--- Supplied information ---

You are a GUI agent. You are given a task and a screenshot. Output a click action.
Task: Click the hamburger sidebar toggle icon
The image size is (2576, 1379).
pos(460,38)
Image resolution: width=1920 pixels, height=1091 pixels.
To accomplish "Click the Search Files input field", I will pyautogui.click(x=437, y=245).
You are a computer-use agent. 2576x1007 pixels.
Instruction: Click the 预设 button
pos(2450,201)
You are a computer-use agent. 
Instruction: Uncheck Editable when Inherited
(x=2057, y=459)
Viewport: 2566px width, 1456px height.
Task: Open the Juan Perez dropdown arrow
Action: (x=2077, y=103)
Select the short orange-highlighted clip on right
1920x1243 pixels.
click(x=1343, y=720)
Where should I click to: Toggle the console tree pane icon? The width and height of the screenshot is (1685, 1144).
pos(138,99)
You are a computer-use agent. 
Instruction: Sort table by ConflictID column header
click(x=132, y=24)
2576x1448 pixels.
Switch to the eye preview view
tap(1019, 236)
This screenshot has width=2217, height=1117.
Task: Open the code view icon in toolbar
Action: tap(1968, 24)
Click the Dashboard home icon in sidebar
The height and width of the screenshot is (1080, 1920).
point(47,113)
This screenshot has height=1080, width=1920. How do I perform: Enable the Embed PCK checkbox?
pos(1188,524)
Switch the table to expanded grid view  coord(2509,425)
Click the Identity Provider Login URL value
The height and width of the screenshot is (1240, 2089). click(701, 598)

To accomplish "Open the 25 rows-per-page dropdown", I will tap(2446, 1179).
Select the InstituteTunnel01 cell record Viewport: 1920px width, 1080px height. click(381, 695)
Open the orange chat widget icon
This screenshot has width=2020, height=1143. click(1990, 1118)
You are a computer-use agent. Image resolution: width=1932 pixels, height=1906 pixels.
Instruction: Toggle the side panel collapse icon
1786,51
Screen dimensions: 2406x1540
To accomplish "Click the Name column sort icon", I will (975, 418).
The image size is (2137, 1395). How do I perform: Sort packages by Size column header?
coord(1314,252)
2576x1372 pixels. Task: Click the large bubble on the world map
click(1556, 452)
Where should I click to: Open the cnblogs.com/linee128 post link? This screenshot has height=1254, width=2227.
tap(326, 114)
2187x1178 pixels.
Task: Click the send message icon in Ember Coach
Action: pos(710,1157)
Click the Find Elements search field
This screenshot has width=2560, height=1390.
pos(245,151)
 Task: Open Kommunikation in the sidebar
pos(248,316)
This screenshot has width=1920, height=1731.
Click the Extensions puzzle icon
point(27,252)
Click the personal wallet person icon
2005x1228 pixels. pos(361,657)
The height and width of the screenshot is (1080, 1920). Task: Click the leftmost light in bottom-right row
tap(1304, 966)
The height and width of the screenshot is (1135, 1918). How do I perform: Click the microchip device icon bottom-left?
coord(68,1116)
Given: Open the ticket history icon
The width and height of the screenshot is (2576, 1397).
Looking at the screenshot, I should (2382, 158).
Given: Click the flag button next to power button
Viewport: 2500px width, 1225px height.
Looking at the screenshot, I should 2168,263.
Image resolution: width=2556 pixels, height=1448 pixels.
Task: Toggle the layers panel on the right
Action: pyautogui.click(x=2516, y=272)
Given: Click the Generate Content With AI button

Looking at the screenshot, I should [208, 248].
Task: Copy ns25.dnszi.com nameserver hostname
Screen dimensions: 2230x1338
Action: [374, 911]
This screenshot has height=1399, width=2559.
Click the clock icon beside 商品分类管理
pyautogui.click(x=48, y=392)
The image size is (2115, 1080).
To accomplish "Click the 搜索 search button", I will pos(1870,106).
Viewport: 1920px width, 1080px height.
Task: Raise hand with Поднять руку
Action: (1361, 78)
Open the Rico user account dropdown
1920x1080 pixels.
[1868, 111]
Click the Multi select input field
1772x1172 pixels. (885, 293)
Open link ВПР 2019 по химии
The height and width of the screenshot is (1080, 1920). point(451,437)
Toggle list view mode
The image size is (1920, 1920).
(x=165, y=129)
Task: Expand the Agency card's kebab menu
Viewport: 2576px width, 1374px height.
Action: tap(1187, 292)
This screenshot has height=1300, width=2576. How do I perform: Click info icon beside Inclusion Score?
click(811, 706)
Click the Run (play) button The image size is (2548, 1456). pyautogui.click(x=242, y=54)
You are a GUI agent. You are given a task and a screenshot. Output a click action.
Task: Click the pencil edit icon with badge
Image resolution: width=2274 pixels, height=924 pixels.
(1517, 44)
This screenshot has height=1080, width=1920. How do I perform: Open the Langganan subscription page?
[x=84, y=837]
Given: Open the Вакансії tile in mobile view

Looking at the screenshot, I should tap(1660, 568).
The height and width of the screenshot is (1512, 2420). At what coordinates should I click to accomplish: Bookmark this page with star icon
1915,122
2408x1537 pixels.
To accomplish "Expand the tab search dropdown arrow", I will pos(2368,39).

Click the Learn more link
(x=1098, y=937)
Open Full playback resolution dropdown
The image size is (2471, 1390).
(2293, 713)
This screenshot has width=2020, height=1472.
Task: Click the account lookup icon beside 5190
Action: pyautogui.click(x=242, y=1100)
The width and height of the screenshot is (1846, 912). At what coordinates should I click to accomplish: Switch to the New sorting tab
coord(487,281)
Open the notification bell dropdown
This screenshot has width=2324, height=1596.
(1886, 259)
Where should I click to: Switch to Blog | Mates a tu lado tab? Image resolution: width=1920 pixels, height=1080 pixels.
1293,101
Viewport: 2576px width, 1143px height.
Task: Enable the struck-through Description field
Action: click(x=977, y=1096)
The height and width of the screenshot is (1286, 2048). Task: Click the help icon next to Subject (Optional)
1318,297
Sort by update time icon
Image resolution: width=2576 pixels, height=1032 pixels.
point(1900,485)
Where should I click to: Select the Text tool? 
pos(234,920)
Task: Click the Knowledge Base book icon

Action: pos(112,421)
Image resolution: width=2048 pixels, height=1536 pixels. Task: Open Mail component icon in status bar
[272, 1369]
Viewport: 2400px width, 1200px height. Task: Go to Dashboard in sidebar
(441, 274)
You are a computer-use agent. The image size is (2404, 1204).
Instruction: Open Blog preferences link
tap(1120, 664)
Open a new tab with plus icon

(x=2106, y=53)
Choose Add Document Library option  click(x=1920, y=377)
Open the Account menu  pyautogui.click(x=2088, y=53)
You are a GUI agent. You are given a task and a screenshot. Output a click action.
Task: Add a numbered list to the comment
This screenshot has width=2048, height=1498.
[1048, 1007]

---

* **What is needed**: State the number of lines in the records above that contain the string "computer", and give nothing else.

* **Answer for this exercise**: 5